L'exposition provinciale du monde agricole a déménagé à Montmagny il y a deux ans, après son abandon par Expo Québec. Sur la photo : jugement de vaches laitières au Pavillon de la jeunesse, en 2007.

Que l'exposition agricole reste à Montmagny!

En réaction au texte «Déménagement de l'Exposition agricole, Montmagny refuse de "payer les pots cassés" du journaliste Baptiste Ricard-Châtelain
Natif d'un très beau village agricole (Sainte-Foy), où tous mes voisins étaient agriculteurs, j'ai eu le privilège d'apprendre à traire les vaches à la main à l'âge de dix ans, à faire fonctionner les premières trayeuses de Laval et à conduire les tracteurs, n'étant pas assez costaud à cet âge pour charger le foin, mais assez grand pour atteindre l'embrayage et le frein. Je savais faire la différence entre une Holstein, une Arshyre ou une Jersy.

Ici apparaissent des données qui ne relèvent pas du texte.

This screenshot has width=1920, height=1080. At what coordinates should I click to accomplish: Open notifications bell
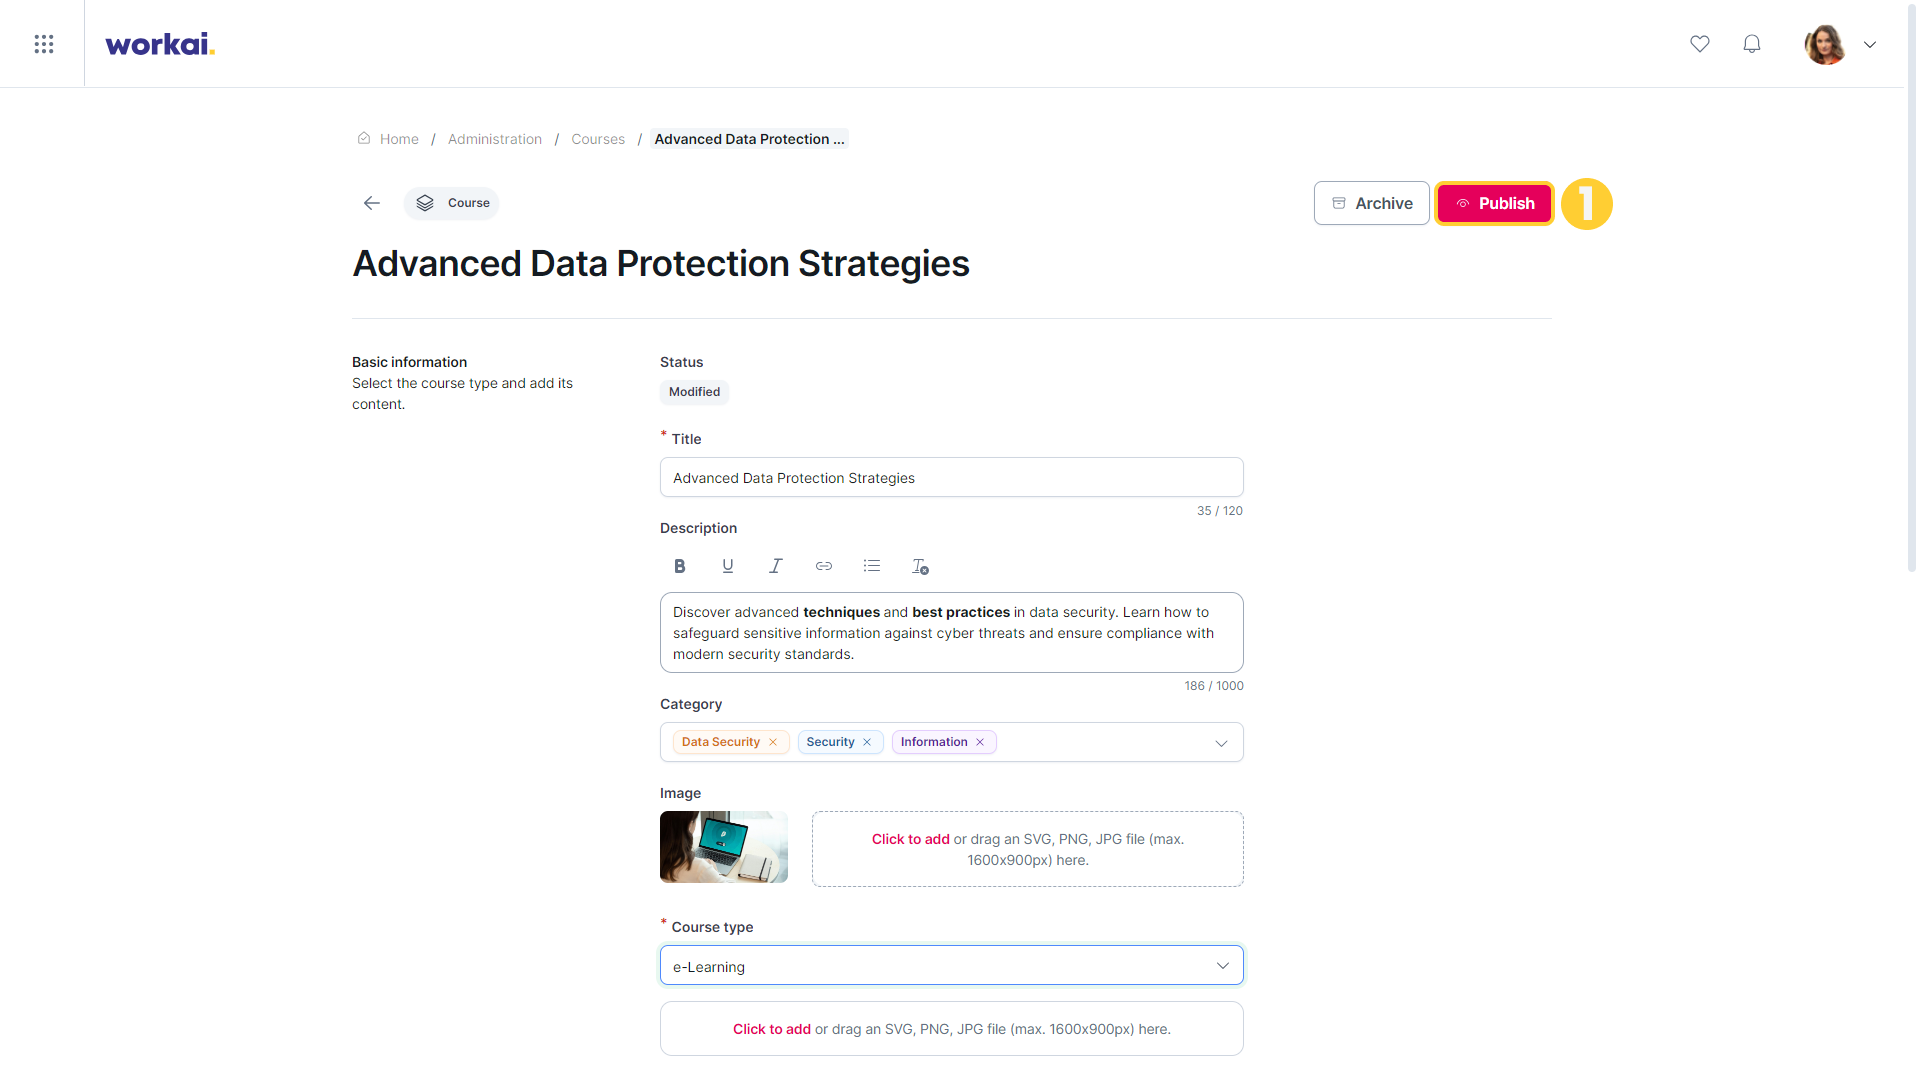coord(1752,44)
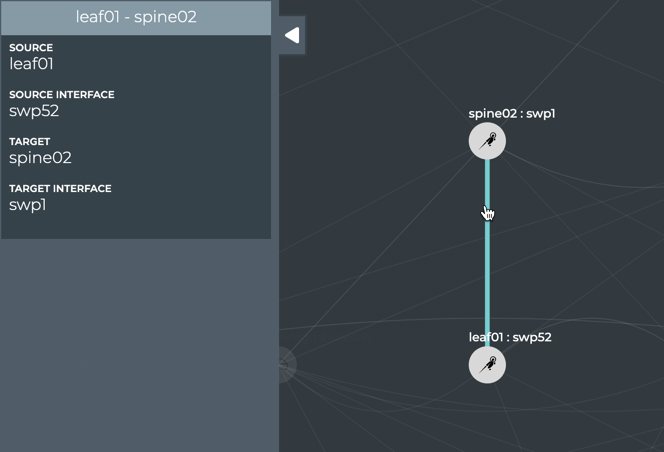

Quand j'allais à "l'Expo", jusqu'à l'âge de 15 ans, mon intérêt était partagé. Bien sûr il y avait les jeux mécaniques, et suite à la traversée distraite du Palais du Commerce, je me précipitais pour voir les animaux. Il faut dire, que nous de Sainte-Foy avions la structure grâce à laquelle nous pouvions aller chercher notre adrénaline, le pont de Québec; donc pas besoin des jeux mécaniques quétaines qui nous bouffaient notre maigre budget.
Il y a trois ans, quand j'ai appris la nouvelle que l'on voulait déménager le jugement provincial des animaux de Québec à Montmagny, je me suis demandé si cela n'était pas un relent du passage éclair de Clotaire Rapaille ou encore si quelqu'un à l'hôtel de ville n'avait pas pris sa médication ce jour-là; j'en étais sidéré.
Par contre, connaissant la capacité de Montmagny à organiser le Festival mondial de l'accordéon, je me suis dit que ce concours serait un succès. J'empruntai donc la 132, afin de montrer à mes petits-enfants et à leurs parents la beauté de notre héritage architectural. Nous n'en fûmes point déçus.
Sachez cher monsieur Pons que nous appuyons votre démarche et que nous retournerons à Montmagny avec plaisir.
Je voudrais enfin en profiter pour remercier mes voisins de l'époque, soit monsieur Camille, le Père-Jos, monsieur Ti-Toine et le métayer de l'Hôpital Laval. N'ayez crainte, leurs descendants sauront les reconnaître!